Should the reserve be used in times of crisis, the companies would receive a remuneration equal to the product of the contract value and the quantity bid in the tendering procedure. Such a solution could use competitive procedures to maintain capacity at a low cost without creating a continuous state or state-subsidized production that distorts competition. In any case, the chosen solution must ultimately be in line with state-aid law in order not to distort competition with other companies.

In principle, all political measures must take into account the entire supply chain. It is of little help to organize any kind of supply of the end product if important intermediate products are missing. The German government could, for example, oblige companies in the capacity reserve to disclose their entire supply chain in order to assess the susceptibility to failure along the chain and possibly counteract it.

European solution

Besides, relying solely on national solutions for systemically important goods does not seem to be helpful. Germany, too, can be hit by natural disasters or epidemics so that production could also fail here. If confidence in international supply chains is currently damaged, the production of systemically important goods should at least be coordinated throughout the EU.

This would have several advantages. For one thing, decentralized production at several locations can diversify the risk of production downtimes. For another, it is not very efficient if all 27 EU states each set up their own national production, especially if production is associated with high fixed costs that are difficult to amortize.

Allocating resources to a few European partner states would make better use of economies of scale and specialization advantages in production and thus reduce production costs compared to purely national production. Finally, in the European Union rather legally binding contracts can be locked than this is possible with third-party countries.

How should additional costs be financed?

Reduced dependence on imported inputs or end products is inevitably associated with higher prices for the products concerned. The cost advantage was precisely the reason to rely on imports instead of domestic production: Economic independence has a price.

For products that are essential from the company’s point of view, government support for production will be necessary. Since the corresponding measures are a safeguard against unforeseeable risks, this is a task for society as a whole that should be financed from tax revenues.

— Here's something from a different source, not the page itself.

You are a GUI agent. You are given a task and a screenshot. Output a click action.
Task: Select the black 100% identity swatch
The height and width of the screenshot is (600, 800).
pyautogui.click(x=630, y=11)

The provision should be organized in a transparent and competitive process to keep the tax burden as low as possible. Where companies receive subsidies, care should be taken to ensure that these are in line with the law on state-aid and compatible with the rules of international trade and the WTO.

Conclusion

The Corona pandemic has revealed the fragility of international supply-chains. Especially for important medical products, there was a dramatic shortage in some cases. But also the supply of many preliminary and intermediary products in the industry came to a partial standstill.

Currently, there is a discussion about how to increase resilience to crises such as the coronavirus crisis. In this paper, we have discussed options. Common to all solutions: A reduced dependence on imports has its price. Whatever form of production in Germany and Europe is generally more expensive than in Asia, for example. It must therefore be discussed for which products one is prepared to pay more in the future.

Note: This is a translation of the blogpost “Masks made in Germany?” which appeared in German on the blog “Inclusive Productivity” on October 14th 2020.